Par ailleurs, les communes en demandent davantage: les Villes de Carouge, Lancy, Meyrin, Onex, Vernier, se sont alliées à travers un communiqué de presse et ont dressé une liste des aménagements qui doivent être étendus: l'avenue Louis-Casaï, la route de Saint-Julien, la douane de Mategnin qui doit être ouverte exclusivement pour les cyclistes, la route de Vernier, la route de Meyrin, la route de Pré-Bois. Toutes les pénétrantes qui ont été conçues pour la voiture doivent offrir des bandes cyclables pour qu'on puisse tous continuer, même depuis la France, pour que les frontaliers puissent venir à vélo jusqu'à leur lieu de travail à Genève. C'est ça, l'avenir ! (Remarque.) Il faut compléter ce qui a été fait de manière provisoire pour qu'on puisse disposer d'un réseau cohérent, équilibré et sûr à travers tout le canton. Cela fonctionne, puisque, selon les pointages effectués, on constate déjà une hausse de 14% du trafic cycliste...

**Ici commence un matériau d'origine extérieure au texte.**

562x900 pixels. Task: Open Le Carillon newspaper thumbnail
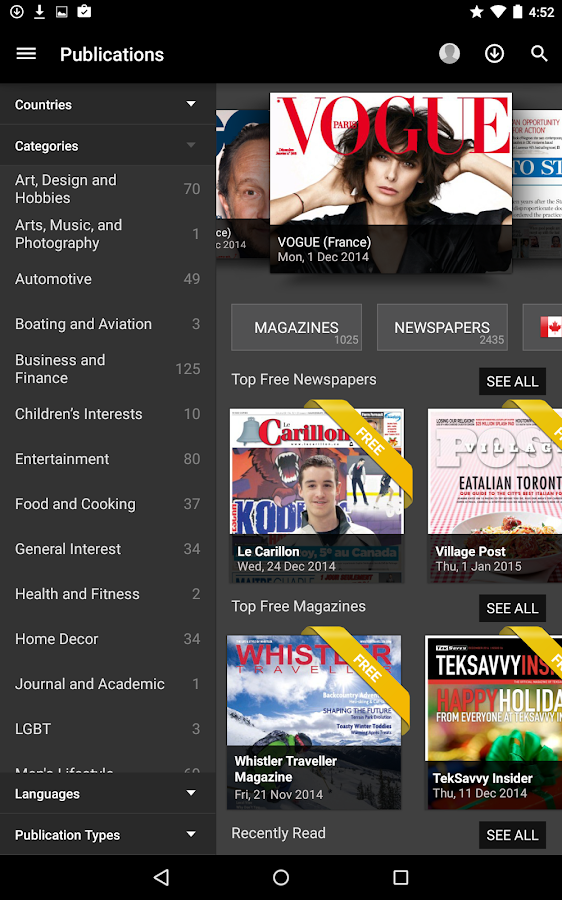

Le président. Vous parlez sur le temps du groupe, Monsieur le député.
M. Pierre Bayenet. ...alors que le trafic automobile est encore à moins 20% par rapport à ce qu'il était l'année passée au même moment. Ces aménagements sont donc efficaces, il faut les étendre pour qu'ils le soient encore plus et c'est ainsi qu'on luttera contre les bouchons, et non pas en supprimant ces aménagements.
Je tiens juste à dire, pour terminer, que quand j'entends le PLR prétendre que sa R 918 ne serait pas dirigée contre les pistes cyclables, je ne peux que rigoler, et rigoler jaune bien sûr, puisque ce texte invite le Conseil d'Etat à faire usage de «tous les moyens [...] pour mettre un terme [...] aux essais d'aménagements cyclables» ! Et on prétend qu'on n'est pas contre les pistes cyclables ! Il faut appeler un chat un chat: cette résolution est une résolution anti-cyclistes, anti-vélos, il faut évidemment la rejeter.
Une voix. Bravo ! (Applaudissements.)
Le président. Merci, Monsieur le député. Mesdames et Messieurs, les présentations de ces trois objets étant terminées, je vous suggère de faire la pause maintenant et de reprendre le débat à 18h. Les personnes qui ont demandé la parole restent inscrites.